Pammal Campanta Mutaliyār (1873–1964) is generally regarded as the ‘father of the modern Tamil theatre’. In this article I examine how Pammal’s non-mythological and non-Shakespearean dramas – that is, what he termed his ‘social dramas’ – were woven into different domains and constituencies that saw themselves as agents for social change. I argue that his engagement with projects of civic and social reform ran parallel to his ideas about the aesthetic reform of the Tamil drama itself. Beginning in the first decade of the twentieth century, Pammal’s dramas self-consciously attempt to rid themselves of what Pammal understands as the aesthetic excesses of the Parsi-inflected Tamil theatre, including its densely musical nature and its increasingly mixed-gender cast. Tācippeṇ, The Dancing Girl (1928), a drama that deals with devadāsī reform, perhaps best exemplifies the simultaneity and intertwined nature of Pammal’s programmes.
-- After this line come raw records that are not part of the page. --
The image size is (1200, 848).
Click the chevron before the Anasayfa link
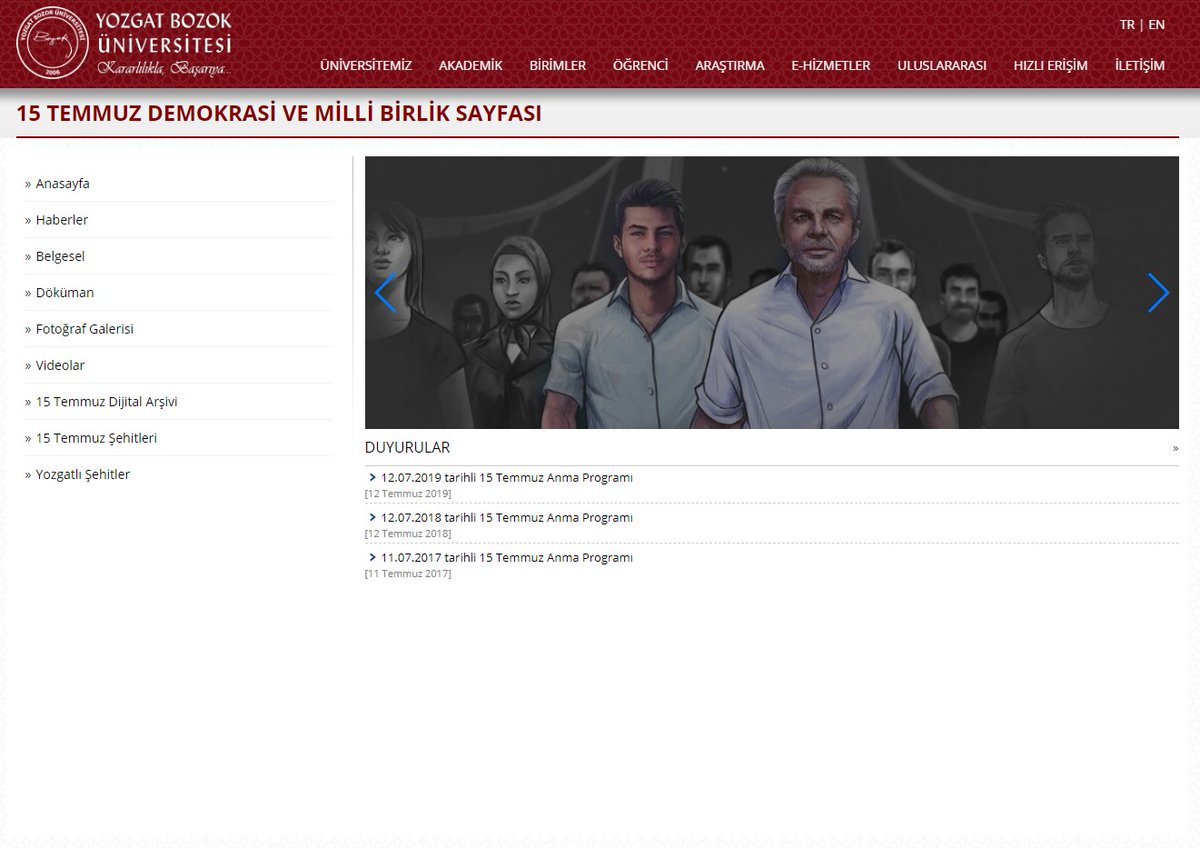click(x=28, y=183)
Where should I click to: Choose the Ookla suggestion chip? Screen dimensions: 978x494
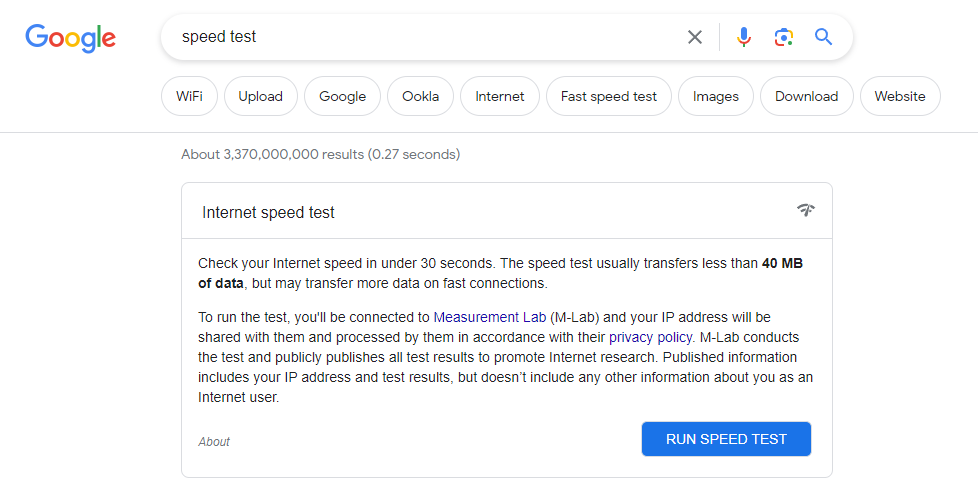pyautogui.click(x=420, y=96)
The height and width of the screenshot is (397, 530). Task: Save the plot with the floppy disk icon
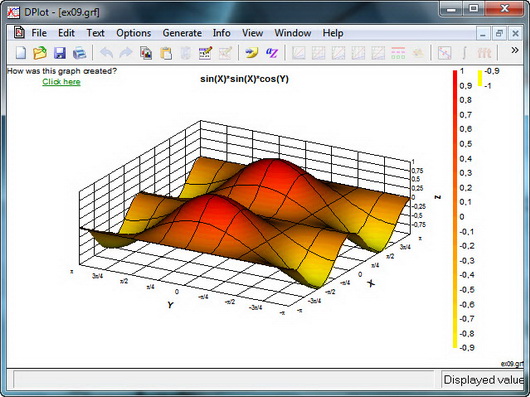(x=60, y=53)
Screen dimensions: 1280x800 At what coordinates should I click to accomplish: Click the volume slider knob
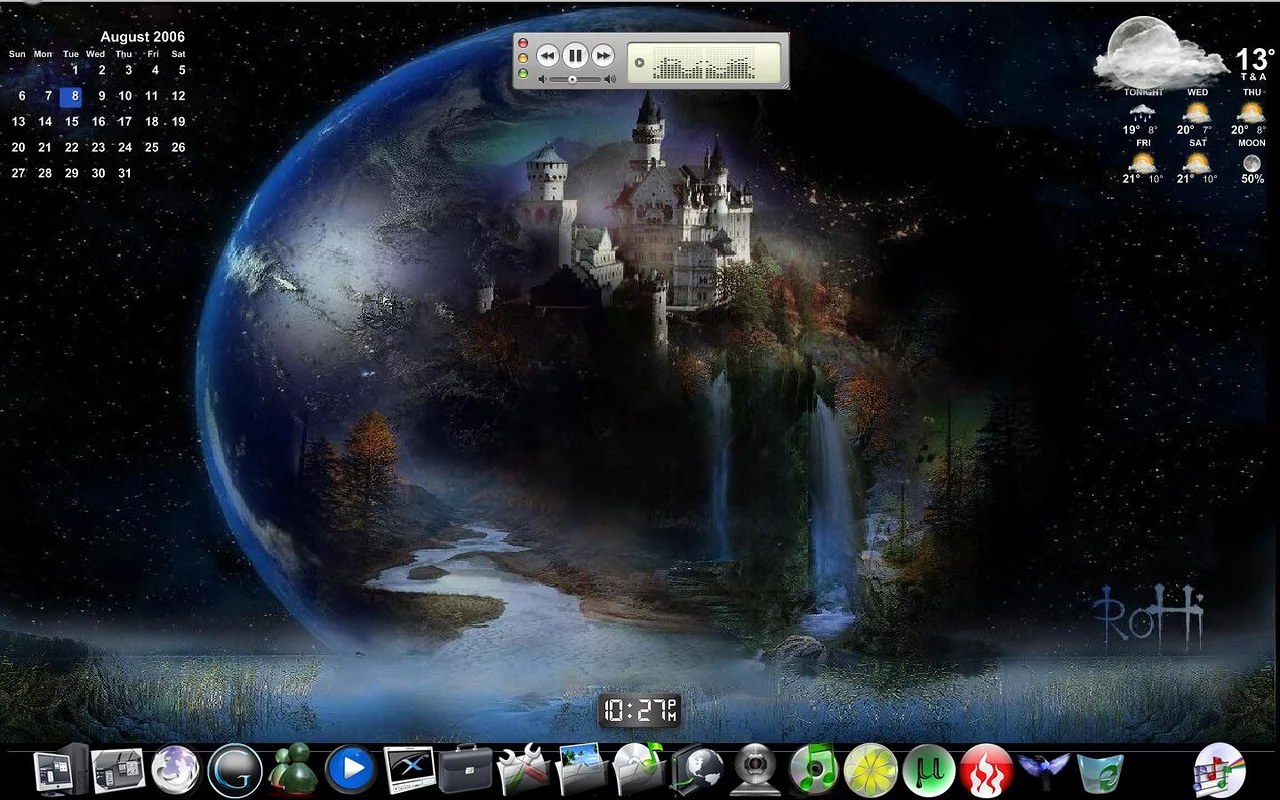click(x=572, y=79)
It was composed on the eve of reformer Dr Muthulakshmi Reddy’s earliest legal interventions towards the abolishment of devadāsī lifestyles and is a deeply self-reflexive work. Not only does it stage well-established tropes about devadāsī reform, but it deploys the idiom of Pammal’s new vision of the modern Tamil theatre – bereft of its musical temperament and performed exclusively by men – to do so.